寺子屋(てらこや)で読み書きの上達を願うものとして
短冊に書くというのが習わしになったらしい。
明治以降は七夕=ロマンティックな星の祭り的な解釈になったとか。
僕はふと思ったことがある。
流れる星に向かって願うのは人間の傲慢なのではないか。
流れ星はまもなく大気圏で消えてなくなる、
余命いくばくかの星の最後の輝きである。
そんな星に向かって願うのは
少々かわいそうではないのか?
消えていく星に
その星の寿命を延ばしてください。
と短冊や心に思ったり、
長い年月をかけて生き、
死の覚悟のできた星に
ただ見守りゆっくり穏やかに見る人はいないのだろうか?
僕はこう思う。
短冊は【願う】のではなく、【寄り添う】ためにあるのではないのか?
七夕の原点は
【技の上達を願う日】だった。
つまり他力本願ではなく、
自らの努力を高める覚悟の日。
それに色鮮やかな短冊という色を付けたにすぎないのだ。
だから、短冊には何も書かないという
最大の敬意と沈黙があってもいいのではないか。
神様に願うのでさえ
人々の感謝と今後のみんなの幸せなのだから。
死にゆく一等星たちに願うのは少し荷が重い気がする。
だから今の七夕は
「願う人間と、願われる星がすれ違う夜」なのかもしれない。
ここから本題を書きたい。
世の中には昔からの慣行や法律、人々の考え方に誤りがあると思っている。
七夕の短冊も僕からしてみたら
くだらないことの一つだった。

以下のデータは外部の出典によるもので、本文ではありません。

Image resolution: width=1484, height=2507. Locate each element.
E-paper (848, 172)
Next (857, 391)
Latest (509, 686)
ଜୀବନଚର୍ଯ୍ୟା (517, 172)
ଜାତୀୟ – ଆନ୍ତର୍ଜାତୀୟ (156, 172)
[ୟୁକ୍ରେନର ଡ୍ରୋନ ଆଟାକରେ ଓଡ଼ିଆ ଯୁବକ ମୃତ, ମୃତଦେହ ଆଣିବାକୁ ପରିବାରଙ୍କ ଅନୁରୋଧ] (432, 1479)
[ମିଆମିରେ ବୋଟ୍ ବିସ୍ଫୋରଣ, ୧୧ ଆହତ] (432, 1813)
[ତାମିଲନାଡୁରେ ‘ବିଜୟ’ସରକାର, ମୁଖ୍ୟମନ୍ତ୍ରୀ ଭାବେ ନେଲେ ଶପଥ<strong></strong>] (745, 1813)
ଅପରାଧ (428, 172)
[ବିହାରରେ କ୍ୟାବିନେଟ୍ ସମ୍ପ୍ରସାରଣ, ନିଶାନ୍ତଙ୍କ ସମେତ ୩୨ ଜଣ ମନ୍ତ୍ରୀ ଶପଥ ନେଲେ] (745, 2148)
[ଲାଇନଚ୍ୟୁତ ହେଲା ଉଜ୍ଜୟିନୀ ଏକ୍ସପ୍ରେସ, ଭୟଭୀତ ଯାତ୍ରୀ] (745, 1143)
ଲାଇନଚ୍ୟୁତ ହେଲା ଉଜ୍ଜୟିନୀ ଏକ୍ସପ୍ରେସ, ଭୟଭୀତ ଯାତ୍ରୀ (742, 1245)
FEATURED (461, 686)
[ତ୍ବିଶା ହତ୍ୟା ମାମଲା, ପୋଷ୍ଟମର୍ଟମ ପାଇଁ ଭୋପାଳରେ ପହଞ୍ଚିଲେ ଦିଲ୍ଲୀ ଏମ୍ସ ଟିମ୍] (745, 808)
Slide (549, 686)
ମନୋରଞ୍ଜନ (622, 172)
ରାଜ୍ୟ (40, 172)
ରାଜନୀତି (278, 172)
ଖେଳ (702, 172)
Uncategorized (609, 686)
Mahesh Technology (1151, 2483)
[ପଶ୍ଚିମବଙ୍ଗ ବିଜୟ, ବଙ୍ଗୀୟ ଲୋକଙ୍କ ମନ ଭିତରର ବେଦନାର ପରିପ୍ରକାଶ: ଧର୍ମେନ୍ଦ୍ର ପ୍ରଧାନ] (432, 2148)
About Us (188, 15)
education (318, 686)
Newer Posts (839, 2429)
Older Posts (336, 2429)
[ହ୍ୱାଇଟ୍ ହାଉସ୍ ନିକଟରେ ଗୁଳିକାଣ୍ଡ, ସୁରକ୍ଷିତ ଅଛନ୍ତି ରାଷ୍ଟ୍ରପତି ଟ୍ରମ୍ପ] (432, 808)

(ロマンや行事という部分ではかわいいが(笑))
そんなどうしようもない僕が、
法律では何も救えないと思っている僕が、
税理士になった価値があると思っている。
矛盾や仕組みを知っているからこそ、
中から破壊できる人間になりたいと思っている。
10年後もそう言っていたい。
この短冊と相続はよく似ている。
そう何を隠そう、、、、
これは相続と向き合う税理士の話である。